Rewrite the records below, changing each occurrence of "computer-use agent" to "desktop automation agent" and leaving everything else untouched.

### Record list
(begin)

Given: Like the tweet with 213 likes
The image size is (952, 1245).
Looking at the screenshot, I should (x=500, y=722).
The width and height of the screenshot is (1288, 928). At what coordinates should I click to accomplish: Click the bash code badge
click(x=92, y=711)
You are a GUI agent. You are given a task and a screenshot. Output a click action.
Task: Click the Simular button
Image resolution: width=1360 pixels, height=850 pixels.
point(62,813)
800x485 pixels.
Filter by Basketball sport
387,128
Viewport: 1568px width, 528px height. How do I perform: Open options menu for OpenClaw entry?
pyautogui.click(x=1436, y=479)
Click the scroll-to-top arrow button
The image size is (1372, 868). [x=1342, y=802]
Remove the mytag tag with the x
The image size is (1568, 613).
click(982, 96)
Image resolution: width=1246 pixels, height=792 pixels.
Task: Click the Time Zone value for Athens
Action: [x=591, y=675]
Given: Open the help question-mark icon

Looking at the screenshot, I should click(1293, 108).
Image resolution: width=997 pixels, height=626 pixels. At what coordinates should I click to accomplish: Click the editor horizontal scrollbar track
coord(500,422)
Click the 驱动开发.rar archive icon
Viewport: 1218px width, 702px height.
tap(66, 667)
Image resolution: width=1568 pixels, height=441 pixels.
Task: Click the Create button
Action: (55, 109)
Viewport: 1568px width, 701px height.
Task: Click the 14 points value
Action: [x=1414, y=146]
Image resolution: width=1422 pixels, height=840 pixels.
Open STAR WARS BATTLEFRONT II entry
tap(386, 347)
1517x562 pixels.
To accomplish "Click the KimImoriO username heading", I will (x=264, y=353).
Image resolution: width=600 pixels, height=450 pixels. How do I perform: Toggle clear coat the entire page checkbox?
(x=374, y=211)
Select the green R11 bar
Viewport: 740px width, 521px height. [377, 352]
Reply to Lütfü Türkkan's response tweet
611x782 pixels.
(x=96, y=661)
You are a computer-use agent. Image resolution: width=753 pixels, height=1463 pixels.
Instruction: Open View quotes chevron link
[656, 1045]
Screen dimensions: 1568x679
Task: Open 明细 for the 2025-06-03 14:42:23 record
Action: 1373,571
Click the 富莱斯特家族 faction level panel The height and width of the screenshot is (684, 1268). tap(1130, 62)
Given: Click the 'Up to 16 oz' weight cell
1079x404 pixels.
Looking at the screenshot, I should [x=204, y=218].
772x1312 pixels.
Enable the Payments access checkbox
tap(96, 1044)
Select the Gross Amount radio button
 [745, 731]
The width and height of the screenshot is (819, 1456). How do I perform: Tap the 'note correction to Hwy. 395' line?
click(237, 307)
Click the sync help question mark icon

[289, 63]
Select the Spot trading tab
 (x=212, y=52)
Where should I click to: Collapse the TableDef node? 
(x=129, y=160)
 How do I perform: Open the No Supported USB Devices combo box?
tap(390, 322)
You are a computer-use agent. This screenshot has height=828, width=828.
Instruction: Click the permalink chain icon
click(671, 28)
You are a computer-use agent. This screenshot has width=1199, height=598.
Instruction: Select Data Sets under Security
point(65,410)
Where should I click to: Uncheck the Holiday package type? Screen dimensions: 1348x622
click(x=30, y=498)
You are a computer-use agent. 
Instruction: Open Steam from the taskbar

(end)

### Solution for this problem
Given: Like the tweet with 213 likes
The image size is (952, 1245).
Looking at the screenshot, I should (x=500, y=722).
The width and height of the screenshot is (1288, 928). At what coordinates should I click to accomplish: Click the bash code badge
click(x=92, y=711)
You are a GUI agent. You are given a task and a screenshot. Output a click action.
Task: Click the Simular button
Image resolution: width=1360 pixels, height=850 pixels.
point(62,813)
800x485 pixels.
Filter by Basketball sport
387,128
Viewport: 1568px width, 528px height. How do I perform: Open options menu for OpenClaw entry?
pyautogui.click(x=1436, y=479)
Click the scroll-to-top arrow button
The image size is (1372, 868). [x=1342, y=802]
Remove the mytag tag with the x
The image size is (1568, 613).
click(982, 96)
Image resolution: width=1246 pixels, height=792 pixels.
Task: Click the Time Zone value for Athens
Action: [x=591, y=675]
Given: Open the help question-mark icon

Looking at the screenshot, I should click(1293, 108).
Image resolution: width=997 pixels, height=626 pixels. At what coordinates should I click to accomplish: Click the editor horizontal scrollbar track
coord(500,422)
Click the 驱动开发.rar archive icon
Viewport: 1218px width, 702px height.
tap(66, 667)
Image resolution: width=1568 pixels, height=441 pixels.
Task: Click the Create button
Action: (55, 109)
Viewport: 1568px width, 701px height.
Task: Click the 14 points value
Action: [x=1414, y=146]
Image resolution: width=1422 pixels, height=840 pixels.
Open STAR WARS BATTLEFRONT II entry
tap(386, 347)
1517x562 pixels.
To accomplish "Click the KimImoriO username heading", I will (x=264, y=353).
Image resolution: width=600 pixels, height=450 pixels. How do I perform: Toggle clear coat the entire page checkbox?
(x=374, y=211)
Select the green R11 bar
Viewport: 740px width, 521px height. [377, 352]
Reply to Lütfü Türkkan's response tweet
611x782 pixels.
(x=96, y=661)
You are a desktop automation agent. Image resolution: width=753 pixels, height=1463 pixels.
Instruction: Open View quotes chevron link
[656, 1045]
Screen dimensions: 1568x679
Task: Open 明细 for the 2025-06-03 14:42:23 record
Action: 1373,571
Click the 富莱斯特家族 faction level panel The height and width of the screenshot is (684, 1268). tap(1130, 62)
Given: Click the 'Up to 16 oz' weight cell
1079x404 pixels.
Looking at the screenshot, I should [x=204, y=218].
772x1312 pixels.
Enable the Payments access checkbox
tap(96, 1044)
Select the Gross Amount radio button
 [745, 731]
The width and height of the screenshot is (819, 1456). How do I perform: Tap the 'note correction to Hwy. 395' line?
click(237, 307)
Click the sync help question mark icon

[289, 63]
Select the Spot trading tab
 (x=212, y=52)
Where should I click to: Collapse the TableDef node? 
(x=129, y=160)
 How do I perform: Open the No Supported USB Devices combo box?
tap(390, 322)
You are a desktop automation agent. This screenshot has height=828, width=828.
Instruction: Click the permalink chain icon
click(671, 28)
You are a desktop automation agent. This screenshot has width=1199, height=598.
Instruction: Select Data Sets under Security
point(65,410)
Where should I click to: Uncheck the Holiday package type? Screen dimensions: 1348x622
click(x=30, y=498)
You are a desktop automation agent. 
Instruction: Open Steam from the taskbar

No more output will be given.